Texte source ::
* * * * * * * * *

Duhem rapporte l'entretien que le futur pape Urbain VIII a eu avec Galilée, après sa condamnation en 1616. Il lui recommande « de remarquer avec soin s'il y avait accord entre les Saintes Écritures et ce qu'il avait conçu touchant le mouvement de la Terre », et ce afin « de sauver les phénomènes qui se manifestent dans le Ciel et tous ce que les philosophes regardent communément comme acquis ». Galilée demeure silencieux.

Il ne suit pas entièrement la recommandation du prélat dans son Dialogue de 1632 : de temps à autre, il déclare certes qu'il « traite la doctrine de Copernic comme une pure hypothèse astronomique, sans la prétendre vraie en nature », mais le personnage de Salviati accumule les preuves en faveur de la réalité des positions copernicaines.

Conclusion

Pierre Duhem conclut son ouvrage en constatant que « les physiciens de notre temps ont pesé plus minutieusement que leurs prédécesseurs l'exacte valeur des hypothèses employées en astronomie » ; ainsi, « ils ont vu se dissiper bien des illusions qui, naguère encore, passaient pour certitudes ». Ainsi, c'est Osiander, Bellarmin et Urbain VIII, et non Képler et Galilée, qui avaient raison sur la question des hypothèses et de la méthode expérimentale.

L'auteur revient ensuite sur la distinction entre la métaphysique et la physique, ou entre la « physique » comme elle était jadis appelée et l'astronomie. Il remarque que jusqu'à la Renaissance, il a été « malaisé de faire ce partage » entre ces deux disciplines : l'astronomie (ou la physique sublunaire) « ne connaissait guère les théories mathématiques », et ne s'était « pas encore dégagée de la cosmologie  ».

La distinction entre la physique des corps célestes et celle des choses sublunaires a perdu sa raison d'être grâce aux recherches de Léonard de Vinci et de Copernic, notamment, ce dernier ayant « osé assimiler la Terre aux planètes ». Tycho Brahé, ensuite, a « montré que les astres pouvaient, eux aussi, s'engendrer et périr ». La science doit aussi à Galilée qui, « en découvrant les tâches du Soleil et les montagnes de la Lune », a achevé le processus.

Toutefois, Copernic, Képler et Galilée ont fait erreur en soutenant que l'astronomie « doit prendre pour hypothèses des propositions dont la vérité soit établie par la physique », car cela implique que les hypothèses astronomiques soient des « jugements sur la nature des choses », ce qui n'est pas le cas. Le jugement de Duhem est ainsi nuancé : « En dépit de Képler et de Galilée, nous croyons aujourd'hui, avec Osiander et Bellarmin, que les hypothèses de la Physique ne sont que des artifices mathématiques destinés à sauver les phénomènes; mais grâce à Képler et à Galilée, nous leur demandons de sauver à la fois tous les phénomènes de l'Univers inanimé ».

* * * * * * * * *

Entrées répertoriées ::
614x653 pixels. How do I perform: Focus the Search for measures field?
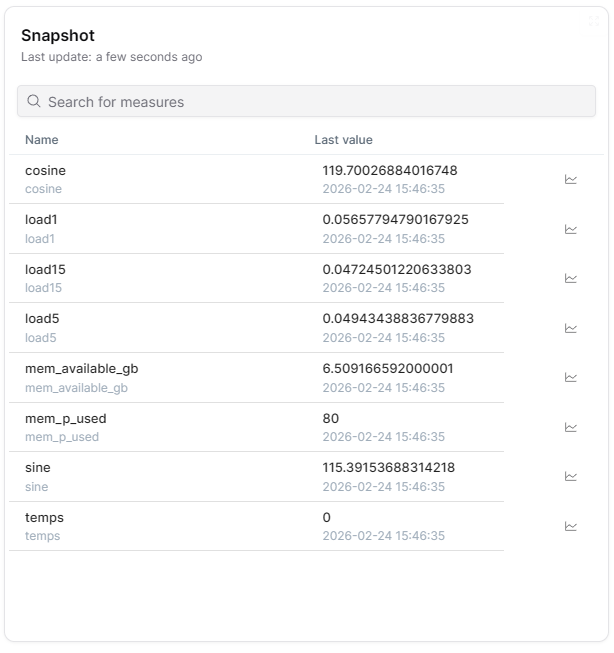point(310,102)
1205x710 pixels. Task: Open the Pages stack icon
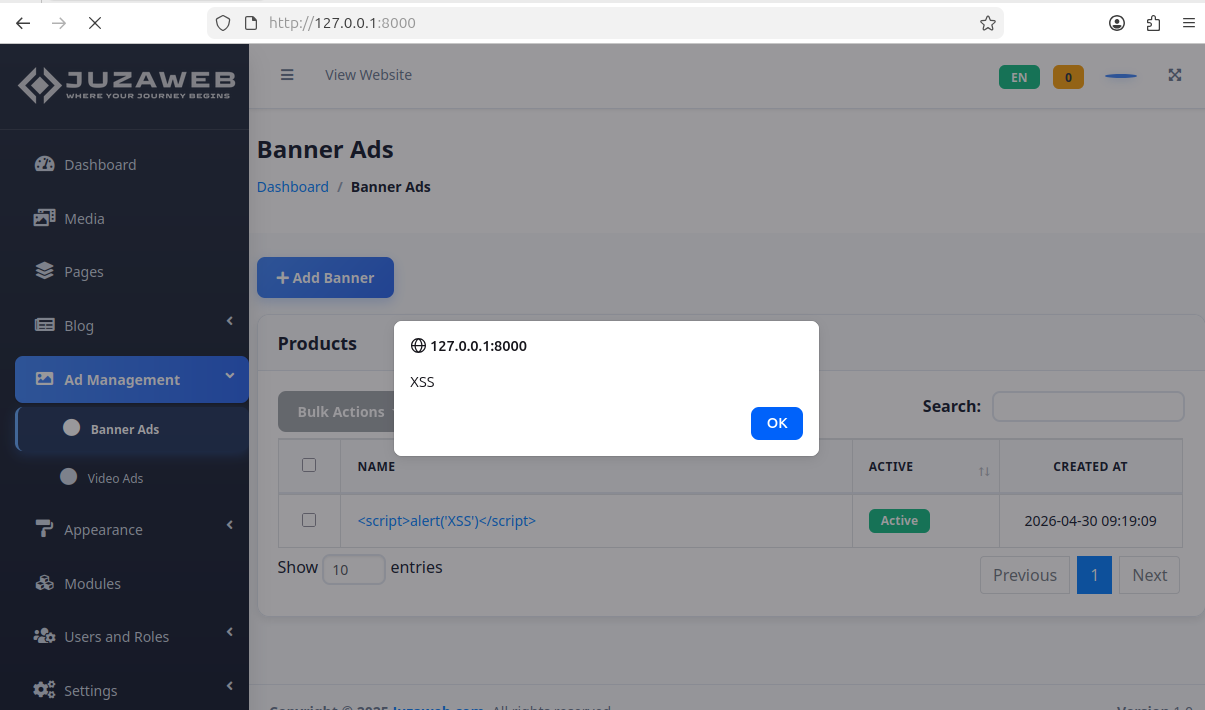pyautogui.click(x=44, y=271)
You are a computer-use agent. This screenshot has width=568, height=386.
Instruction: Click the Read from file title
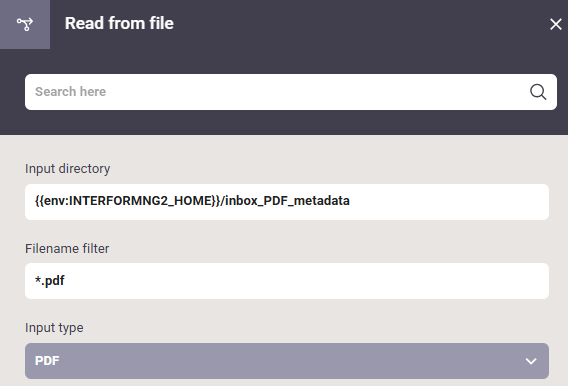[x=119, y=24]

* * * * * * * * *

Répétez mot pour mot le passage du texte sur Duhem qui va de « Duhem rapporte l'entretien » jusqu'à « Galilée demeure silencieux. » inclus. Ce matériel est distinct du texte sur Duhem.

Duhem rapporte l'entretien que le futur pape Urbain VIII a eu avec Galilée, après sa condamnation en 1616. Il lui recommande « de remarquer avec soin s'il y avait accord entre les Saintes Écritures et ce qu'il avait conçu touchant le mouvement de la Terre », et ce afin « de sauver les phénomènes qui se manifestent dans le Ciel et tous ce que les philosophes regardent communément comme acquis ». Galilée demeure silencieux.